──────── PASSAGE PROVIDED

British satire is terrible and it's not my fault
You can't speak truth to power and expect to earn a living
In the opening scene of Andrei Tarkovsky’s Andrei Rublev (1966), a skomorokh or mediaeval Slavic harlequin, entertains a crowd of villagers sheltering from a rainstorm. He mocks everyone – the Church, the local barons, the three monks who enter to shelter too. After his act is done, he’s arrested, knocked unconscious and has his instrument smashed; we watch the soldiers’ horses disappear into the rain.
It’s pretty clear that most professional comedians haven’t dealt with comedy at that level of jeopardy for a while. Jesters are the ultimate comic edgelords, as their lives are dependent on how their acts go down. The life of a writer or performer on a satire show like The Mash Report or Have I Got News for you isn’t quite that hazardous; it’s studio side rooms and hastily-bought Meal Deals – and for content it’s a world of sensitivity readers and release forms. The world of the people of these shows isn’t, by all accounts, that big, and the people all know each other; there are accepted joke formats, there are words audiences laugh at. Tinder. Croydon. The Liberal Democrats. There are rhythms of British satire – the voice going up at the end, the horrified stare, arms splaying out on the desk – and behind all that an implicit knowledge as to which targets are and aren’t safe.
So why is it so bad? And I mean bad in a way which is quite fundamental; not bad because of the quality of the craft, or the sophistication of the production, but bad as satire. It seems that a lot of British satire now operates out of a fundamental misunderstanding of what satire actually is – which isn’t, by the way, articulating boilerplate leftish opinions in a voice which goes up at the end.

────────────────

• OBJECTIVE 1
Copy out the entries below word for word, line by line, and leave out the pictures.

──────── SUPPLIED RECORDS

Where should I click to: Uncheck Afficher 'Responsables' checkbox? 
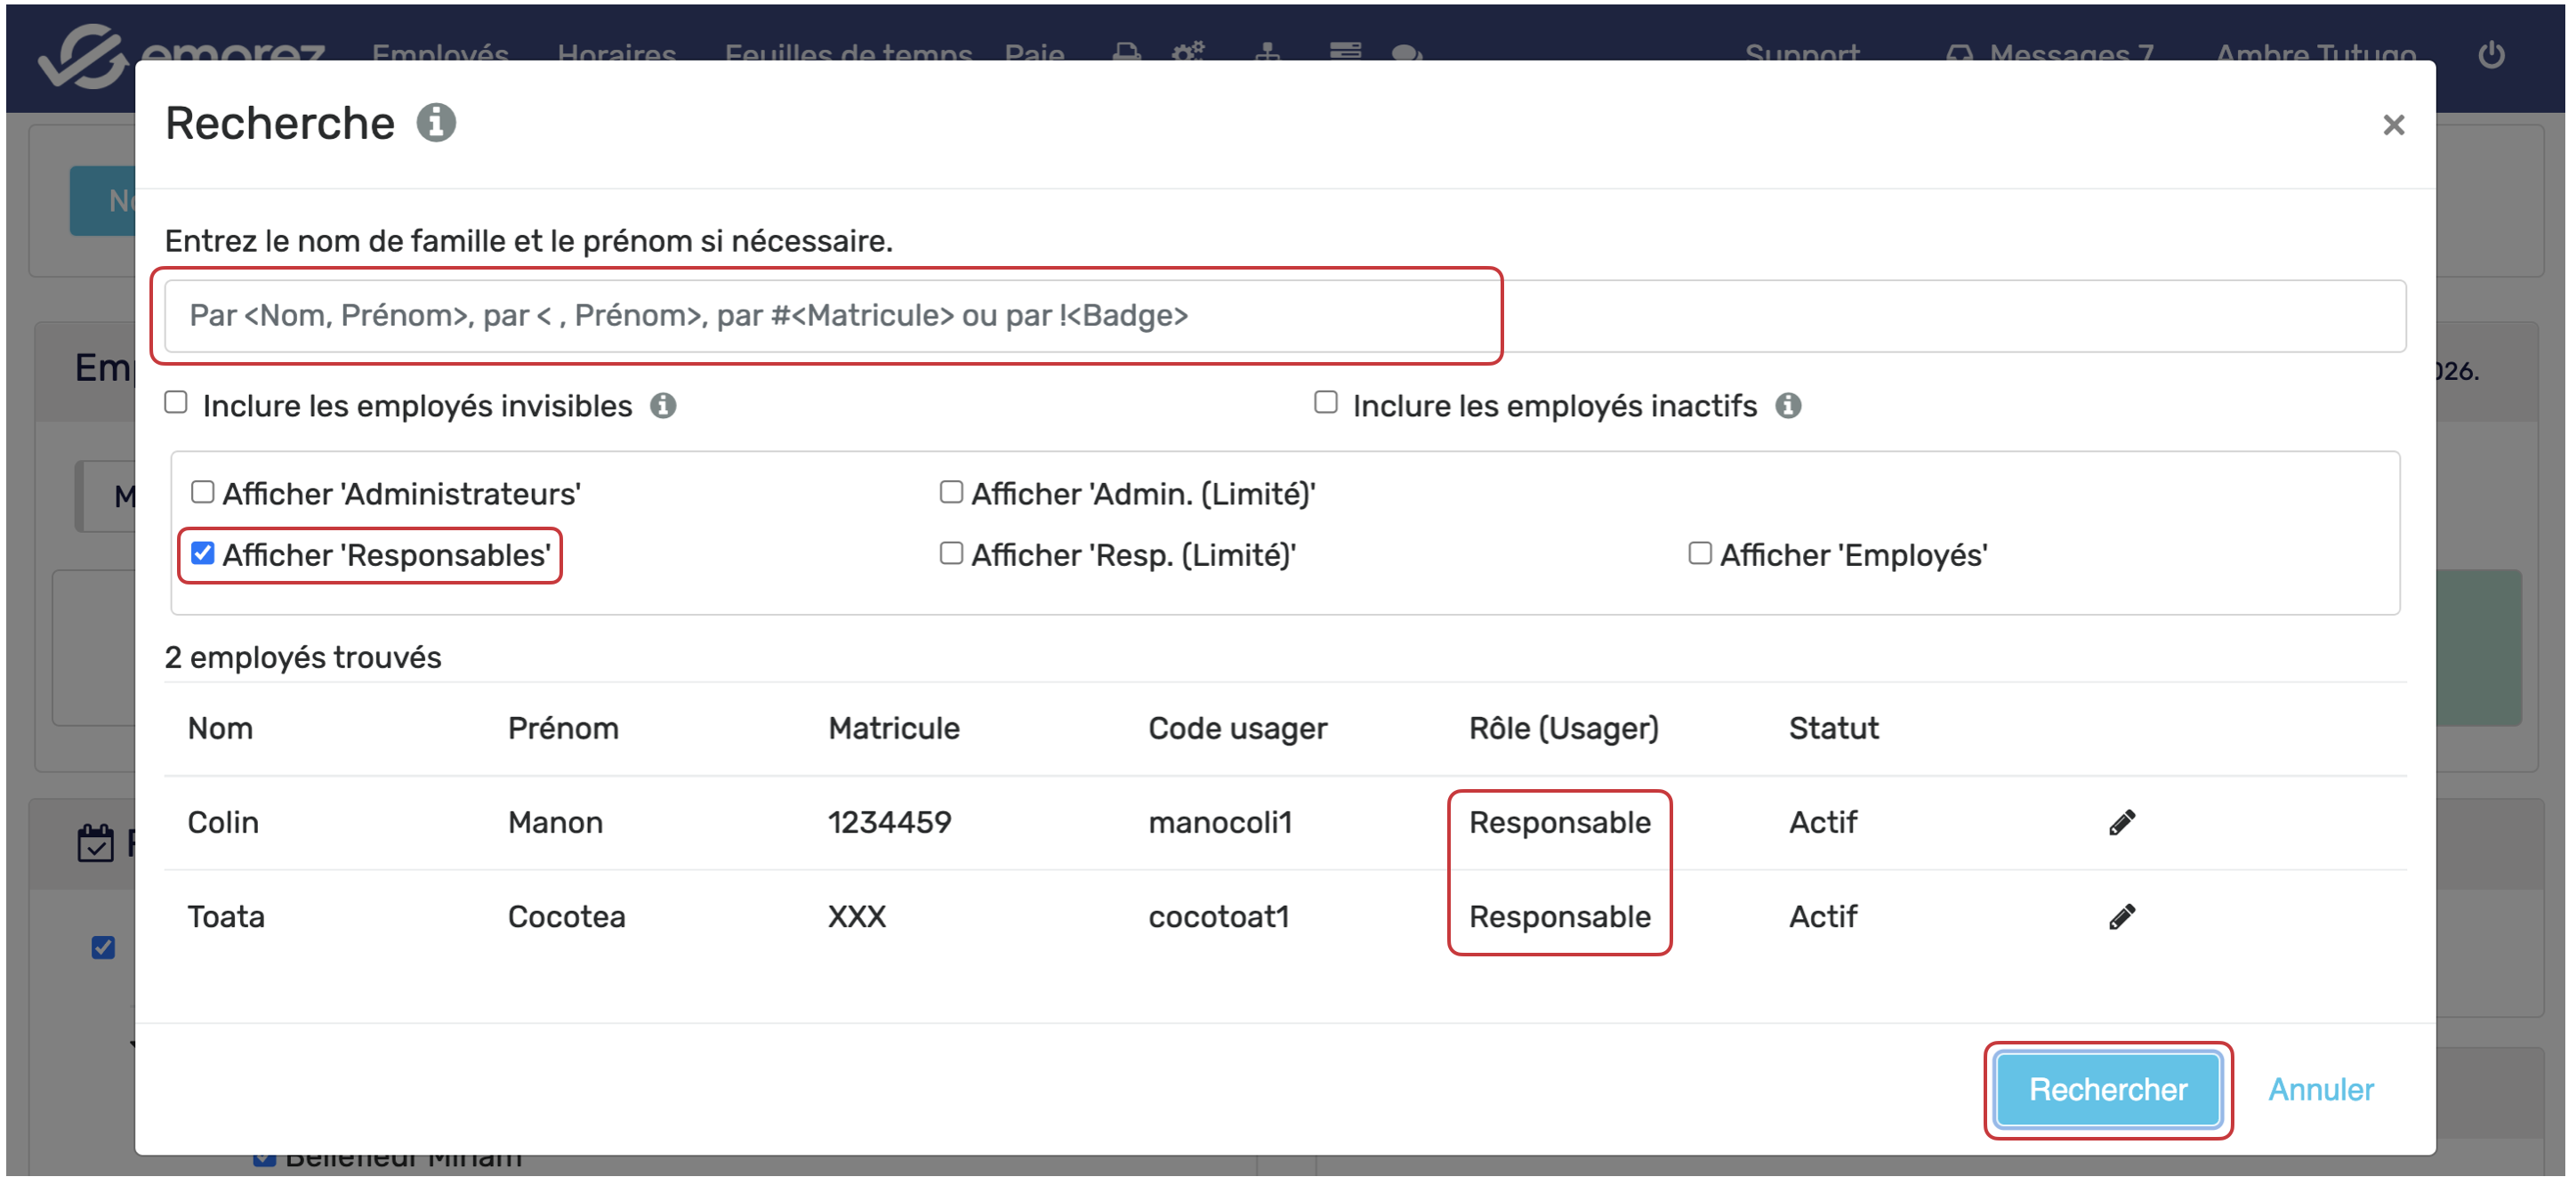pos(203,554)
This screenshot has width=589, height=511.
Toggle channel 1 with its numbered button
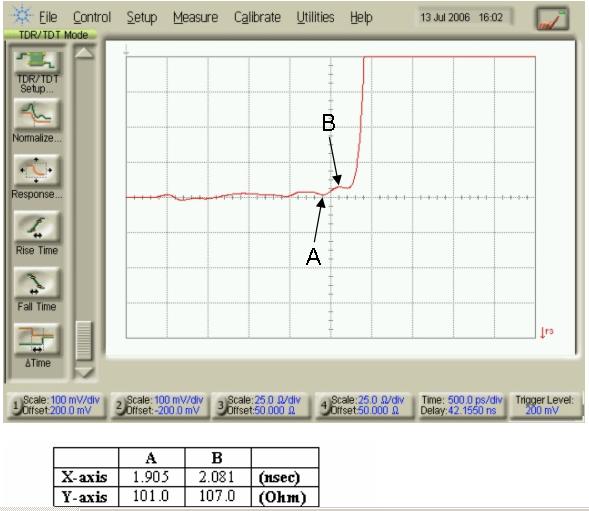[16, 405]
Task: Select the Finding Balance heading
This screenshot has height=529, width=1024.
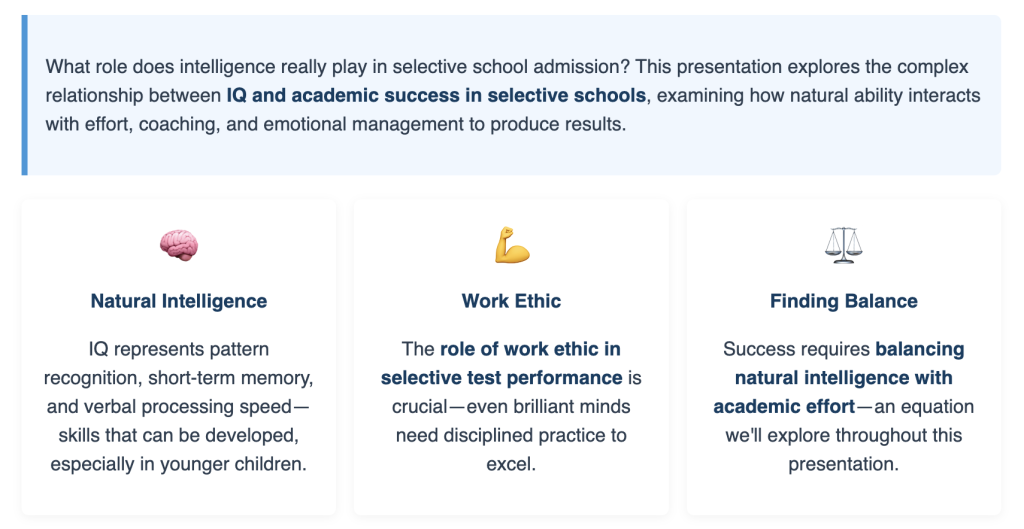Action: pos(844,301)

────────────────

• OBJECTIVE 2
Pick up the essay on British satire from its last sentence and keep writing it.

• WRITTEN REPLY 1
Where should I click to: Uncheck Afficher 'Responsables' checkbox? 
pos(203,554)
This screenshot has width=589, height=511.
Toggle channel 1 with its numbered button
[16, 405]
Task: Select the Finding Balance heading
This screenshot has height=529, width=1024.
Action: pos(844,301)

• WRITTEN REPLY 2
In my lifetime Mark Thomas brought in the idea of the satirist as activist, highlighting injustice to effect social change. Growing up I thought he was the bees knees, but that was also at a time when my politics completely overlapped with this. His dropping of the word ‘Comedy’ to present purely ‘The Mark Thomas Product’ was though a truly honest move – there comes a point where you have to choose between the activism and the comedy, where the good point outweighs the requirement for a laugh. And Thomas’s activism did a lot of good; it just wasn’t, in my view, satire, as it continued to hold onto the possibility of fixing the world. In that sense ‘Spitting Image’, with its gallery of pure grotesques, is closer to authentic satire than Mark Thomas was. The issue there was and is the quality of the – pun intended – material.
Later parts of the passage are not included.